Interviewing should be a multipart process. I tend to hold a brief 30-minute call with all reasonable looking candidates that we shortlist. This is very useful for working out who wants the job because it is remote or because they see the challenge. Then I and my senior developer conduct a face to face interview. During that interview, we are looking for technical ability, team fit and skill fit. We get the candidates to either live code a generic problem or present and explain some of their own code. Almost all of these interviews are performed using Hangouts. If the candidate is going to join us in a remote capacity then let’s see how they go on video.
This brings us to having actual remote employees. If the above steps have worked you should end up with someone that slots straight in. The important part now is the tools you provide the team to communicate and collaborate. Team communication is vital. I have used a lot of whats been on the market over the last 10 years or so. I actually delay selecting the communications tool as long as possible so it can be agreed on by the team. At Open Energy Market, we use Slack. Slack seems to have a love it or hate it standing in the world but for us, it does what we need with no friction. We have integrations to email, Bitbucket, Jira and Confluence. This means that as we’re working the team is aware of what is happening as it happens. We have even integrated Slack into our own application to notify the team of everything. From new user signups to traded contracts, the team get notified via Slack. Finally, all meetings are conducted in Hangouts. It’s not the best tool but we’re used to it and it just works.
Bitbucket, Jira and Confluence are services hosted by Atlassian. They cover the core items needed to run a development team in my view. Bitbucket provides Git source control. It makes it easy to integrate with third-party applications allowing us to use it to automate our deployments. It also makes it very simple to set up rules and workflows for Code Reviews. Jira is a work item tracking application with a number of workflow methodology built in. We have used the Kanban workflow for the last few years to great success. Confluence we use to document everything from meeting notes to release logs. Both Jira and Confluence are very configurable.

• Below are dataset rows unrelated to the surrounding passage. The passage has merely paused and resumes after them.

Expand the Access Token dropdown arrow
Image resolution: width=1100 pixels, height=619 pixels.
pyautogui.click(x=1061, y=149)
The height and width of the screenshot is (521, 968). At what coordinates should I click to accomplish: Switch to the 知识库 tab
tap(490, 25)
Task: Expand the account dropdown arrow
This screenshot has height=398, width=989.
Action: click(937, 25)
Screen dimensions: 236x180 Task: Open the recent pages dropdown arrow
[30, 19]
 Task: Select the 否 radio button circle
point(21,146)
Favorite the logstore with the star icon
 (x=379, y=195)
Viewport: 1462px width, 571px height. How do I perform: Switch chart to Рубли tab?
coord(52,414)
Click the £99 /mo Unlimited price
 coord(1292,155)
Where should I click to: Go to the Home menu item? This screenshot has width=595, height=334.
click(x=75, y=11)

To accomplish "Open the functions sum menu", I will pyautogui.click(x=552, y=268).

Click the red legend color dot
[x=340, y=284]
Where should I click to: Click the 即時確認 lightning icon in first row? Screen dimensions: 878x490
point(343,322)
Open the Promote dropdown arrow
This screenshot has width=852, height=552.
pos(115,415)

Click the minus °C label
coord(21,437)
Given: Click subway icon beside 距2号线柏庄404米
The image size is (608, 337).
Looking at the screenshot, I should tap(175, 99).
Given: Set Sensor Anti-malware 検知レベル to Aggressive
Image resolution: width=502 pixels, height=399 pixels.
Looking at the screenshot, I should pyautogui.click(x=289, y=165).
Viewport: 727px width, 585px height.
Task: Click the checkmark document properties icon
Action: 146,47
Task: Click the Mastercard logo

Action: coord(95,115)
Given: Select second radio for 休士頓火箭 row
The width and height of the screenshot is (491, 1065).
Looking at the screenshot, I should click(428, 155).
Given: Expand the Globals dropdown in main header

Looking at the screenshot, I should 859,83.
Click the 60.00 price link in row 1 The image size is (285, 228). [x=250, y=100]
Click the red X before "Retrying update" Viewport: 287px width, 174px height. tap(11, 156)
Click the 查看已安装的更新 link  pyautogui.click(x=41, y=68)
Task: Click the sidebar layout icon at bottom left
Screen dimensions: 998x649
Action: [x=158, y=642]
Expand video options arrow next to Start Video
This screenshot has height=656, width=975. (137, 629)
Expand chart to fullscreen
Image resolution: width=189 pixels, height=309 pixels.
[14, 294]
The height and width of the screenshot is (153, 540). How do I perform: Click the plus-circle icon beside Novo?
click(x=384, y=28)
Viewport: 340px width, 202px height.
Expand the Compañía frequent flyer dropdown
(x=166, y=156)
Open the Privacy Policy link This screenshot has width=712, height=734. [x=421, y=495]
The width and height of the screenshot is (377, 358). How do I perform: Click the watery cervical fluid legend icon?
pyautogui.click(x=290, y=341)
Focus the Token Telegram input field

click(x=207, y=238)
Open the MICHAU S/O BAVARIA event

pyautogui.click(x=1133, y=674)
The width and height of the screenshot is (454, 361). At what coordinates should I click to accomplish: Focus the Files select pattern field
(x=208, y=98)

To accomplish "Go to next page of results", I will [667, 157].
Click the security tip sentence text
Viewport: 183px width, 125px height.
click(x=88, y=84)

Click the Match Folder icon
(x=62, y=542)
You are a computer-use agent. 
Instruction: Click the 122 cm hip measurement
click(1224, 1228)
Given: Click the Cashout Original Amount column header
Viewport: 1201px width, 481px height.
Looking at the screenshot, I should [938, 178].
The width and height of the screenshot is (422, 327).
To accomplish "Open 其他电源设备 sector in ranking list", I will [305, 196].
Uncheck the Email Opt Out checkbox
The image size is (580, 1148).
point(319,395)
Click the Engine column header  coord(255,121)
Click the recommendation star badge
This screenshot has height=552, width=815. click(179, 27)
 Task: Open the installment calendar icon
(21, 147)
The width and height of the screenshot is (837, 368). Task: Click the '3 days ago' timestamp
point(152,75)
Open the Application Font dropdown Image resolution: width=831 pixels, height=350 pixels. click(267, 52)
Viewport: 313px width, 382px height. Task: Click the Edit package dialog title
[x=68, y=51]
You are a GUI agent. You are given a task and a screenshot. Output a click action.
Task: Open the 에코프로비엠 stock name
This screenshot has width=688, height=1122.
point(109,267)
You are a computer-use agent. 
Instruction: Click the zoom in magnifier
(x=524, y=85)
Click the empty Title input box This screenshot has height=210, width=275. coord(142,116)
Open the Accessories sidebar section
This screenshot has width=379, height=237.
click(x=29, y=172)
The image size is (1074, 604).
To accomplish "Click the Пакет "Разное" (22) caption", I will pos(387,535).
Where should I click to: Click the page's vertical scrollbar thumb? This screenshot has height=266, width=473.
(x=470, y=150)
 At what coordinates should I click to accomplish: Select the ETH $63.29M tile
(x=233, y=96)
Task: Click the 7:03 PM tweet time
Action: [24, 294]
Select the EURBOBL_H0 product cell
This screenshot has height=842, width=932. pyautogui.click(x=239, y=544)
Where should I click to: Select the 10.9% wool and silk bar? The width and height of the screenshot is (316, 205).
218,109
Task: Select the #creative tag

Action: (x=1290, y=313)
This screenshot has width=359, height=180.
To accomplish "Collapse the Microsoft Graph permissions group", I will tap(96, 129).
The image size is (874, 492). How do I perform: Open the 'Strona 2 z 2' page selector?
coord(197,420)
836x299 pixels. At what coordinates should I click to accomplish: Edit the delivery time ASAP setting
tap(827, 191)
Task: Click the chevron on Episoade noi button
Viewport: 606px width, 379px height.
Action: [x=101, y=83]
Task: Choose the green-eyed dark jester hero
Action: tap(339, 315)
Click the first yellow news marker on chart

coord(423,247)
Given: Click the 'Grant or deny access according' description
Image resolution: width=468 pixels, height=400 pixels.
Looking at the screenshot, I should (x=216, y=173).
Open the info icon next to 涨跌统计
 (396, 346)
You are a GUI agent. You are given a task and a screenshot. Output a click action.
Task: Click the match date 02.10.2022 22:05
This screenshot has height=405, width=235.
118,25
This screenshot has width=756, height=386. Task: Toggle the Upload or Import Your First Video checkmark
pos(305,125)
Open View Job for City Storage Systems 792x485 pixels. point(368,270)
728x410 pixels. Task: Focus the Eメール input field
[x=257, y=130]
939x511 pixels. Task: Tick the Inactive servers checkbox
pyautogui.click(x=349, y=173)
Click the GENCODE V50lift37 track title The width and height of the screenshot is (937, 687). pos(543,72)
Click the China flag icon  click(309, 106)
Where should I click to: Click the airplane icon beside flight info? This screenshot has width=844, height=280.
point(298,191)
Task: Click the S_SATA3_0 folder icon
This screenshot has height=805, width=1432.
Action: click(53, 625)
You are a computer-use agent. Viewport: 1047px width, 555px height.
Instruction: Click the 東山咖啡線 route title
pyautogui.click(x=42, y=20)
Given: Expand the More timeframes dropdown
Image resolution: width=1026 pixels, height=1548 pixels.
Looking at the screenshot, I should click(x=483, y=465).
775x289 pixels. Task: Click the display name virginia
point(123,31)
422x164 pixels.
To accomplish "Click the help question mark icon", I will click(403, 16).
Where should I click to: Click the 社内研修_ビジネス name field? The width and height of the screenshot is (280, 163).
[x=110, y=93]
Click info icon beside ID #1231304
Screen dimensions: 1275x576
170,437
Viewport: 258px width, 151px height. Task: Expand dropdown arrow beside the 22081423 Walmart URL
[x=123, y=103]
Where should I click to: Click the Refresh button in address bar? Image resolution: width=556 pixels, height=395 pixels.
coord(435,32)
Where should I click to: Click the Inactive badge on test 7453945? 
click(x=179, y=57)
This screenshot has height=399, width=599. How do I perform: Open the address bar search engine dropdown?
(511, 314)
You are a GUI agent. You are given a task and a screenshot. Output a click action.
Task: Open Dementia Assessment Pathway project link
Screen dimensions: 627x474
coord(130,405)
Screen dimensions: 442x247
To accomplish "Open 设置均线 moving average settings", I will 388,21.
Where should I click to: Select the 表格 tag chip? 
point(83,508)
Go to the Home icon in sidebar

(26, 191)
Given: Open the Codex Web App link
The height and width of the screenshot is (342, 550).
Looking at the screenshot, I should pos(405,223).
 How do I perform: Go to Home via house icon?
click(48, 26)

This brings us to the final piece relating to remote employees, people! Once you have a remote team you need to ensure that you do not micromanage it while ensuring you stay connected. I make a point of not arranging needless meetings but it is good to get the team together once a week. I have found replacing the standard Scrum standup with a virtual stand up using Slack works well for us. This means we have a team meeting in a Monday, first thing and then each of us updates the team each day before 9:30 via Slack. The only other meeting that is mandatory for the team is a company-wide meeting on a Monday lunchtime. Done via Hangouts, each team, in turn, updates the rest of the company on what it has been doing. The final recommendation I have is to have 3 monthly reviews with each of your team. Take the time to chew over the last 3 months and see whats working and what is not. Set targets and write it down so you work to it.
My final advice is for when things look like they are not working out. Signs to look out for are lack of communication, inadvisability and a decrease in delivered work. Once this starts to happen long enough for you to notice, deal with it. Everyone has off days or days where they are so zoned into their task that they don’t communicate. Your role in running a remote team is to know your team so you know when this is the case.